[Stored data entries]
________

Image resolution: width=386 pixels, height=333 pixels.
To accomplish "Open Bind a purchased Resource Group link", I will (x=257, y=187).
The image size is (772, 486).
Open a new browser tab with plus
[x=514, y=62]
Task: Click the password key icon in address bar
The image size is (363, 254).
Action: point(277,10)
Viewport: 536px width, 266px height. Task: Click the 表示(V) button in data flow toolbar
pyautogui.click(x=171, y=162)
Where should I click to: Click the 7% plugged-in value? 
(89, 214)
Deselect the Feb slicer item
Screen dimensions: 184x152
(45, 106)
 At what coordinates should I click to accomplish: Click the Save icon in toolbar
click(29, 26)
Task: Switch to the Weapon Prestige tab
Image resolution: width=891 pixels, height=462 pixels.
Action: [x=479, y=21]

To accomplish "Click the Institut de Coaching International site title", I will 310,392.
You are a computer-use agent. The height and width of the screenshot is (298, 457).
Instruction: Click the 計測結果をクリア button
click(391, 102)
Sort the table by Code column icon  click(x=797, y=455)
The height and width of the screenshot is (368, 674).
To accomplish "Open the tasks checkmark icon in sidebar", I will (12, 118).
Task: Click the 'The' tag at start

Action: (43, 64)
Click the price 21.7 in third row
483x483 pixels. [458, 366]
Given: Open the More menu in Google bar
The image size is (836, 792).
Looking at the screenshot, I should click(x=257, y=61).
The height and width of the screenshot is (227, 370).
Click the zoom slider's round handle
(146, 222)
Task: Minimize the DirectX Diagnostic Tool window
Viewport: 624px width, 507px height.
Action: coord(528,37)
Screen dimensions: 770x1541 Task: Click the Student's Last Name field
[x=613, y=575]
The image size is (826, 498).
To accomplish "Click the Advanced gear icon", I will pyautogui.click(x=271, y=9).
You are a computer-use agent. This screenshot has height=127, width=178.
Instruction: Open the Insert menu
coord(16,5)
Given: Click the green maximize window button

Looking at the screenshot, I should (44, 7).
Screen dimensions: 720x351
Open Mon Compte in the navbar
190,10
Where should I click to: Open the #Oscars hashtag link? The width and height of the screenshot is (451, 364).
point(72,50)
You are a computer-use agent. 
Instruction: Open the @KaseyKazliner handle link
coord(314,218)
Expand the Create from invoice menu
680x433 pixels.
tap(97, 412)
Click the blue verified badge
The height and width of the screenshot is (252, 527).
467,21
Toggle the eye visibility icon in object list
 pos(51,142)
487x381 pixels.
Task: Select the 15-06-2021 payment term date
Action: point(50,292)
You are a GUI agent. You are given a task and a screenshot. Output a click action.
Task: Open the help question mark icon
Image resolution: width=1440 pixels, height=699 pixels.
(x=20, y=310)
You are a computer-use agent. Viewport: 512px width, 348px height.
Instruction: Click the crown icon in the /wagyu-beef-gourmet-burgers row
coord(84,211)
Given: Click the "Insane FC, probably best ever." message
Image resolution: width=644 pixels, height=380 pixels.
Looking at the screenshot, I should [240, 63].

________

## Task requirements
Your answer should be the lines from the one containing "Click the zoom slider's round handle" through the end of the records, both included, output exactly and with nothing added.

## Exercise result
Click the zoom slider's round handle
(146, 222)
Task: Minimize the DirectX Diagnostic Tool window
Viewport: 624px width, 507px height.
Action: coord(528,37)
Screen dimensions: 770x1541 Task: Click the Student's Last Name field
[x=613, y=575]
The image size is (826, 498).
To accomplish "Click the Advanced gear icon", I will pyautogui.click(x=271, y=9).
You are a computer-use agent. This screenshot has height=127, width=178.
Instruction: Open the Insert menu
coord(16,5)
Given: Click the green maximize window button

Looking at the screenshot, I should (44, 7).
Screen dimensions: 720x351
Open Mon Compte in the navbar
190,10
Where should I click to: Open the #Oscars hashtag link? The width and height of the screenshot is (451, 364).
point(72,50)
You are a computer-use agent. 
Instruction: Open the @KaseyKazliner handle link
coord(314,218)
Expand the Create from invoice menu
680x433 pixels.
tap(97, 412)
Click the blue verified badge
The height and width of the screenshot is (252, 527).
467,21
Toggle the eye visibility icon in object list
 pos(51,142)
487x381 pixels.
Task: Select the 15-06-2021 payment term date
Action: point(50,292)
You are a GUI agent. You are given a task and a screenshot. Output a click action.
Task: Open the help question mark icon
Image resolution: width=1440 pixels, height=699 pixels.
(x=20, y=310)
You are a computer-use agent. Viewport: 512px width, 348px height.
Instruction: Click the crown icon in the /wagyu-beef-gourmet-burgers row
coord(84,211)
Given: Click the "Insane FC, probably best ever." message
Image resolution: width=644 pixels, height=380 pixels.
Looking at the screenshot, I should [240, 63].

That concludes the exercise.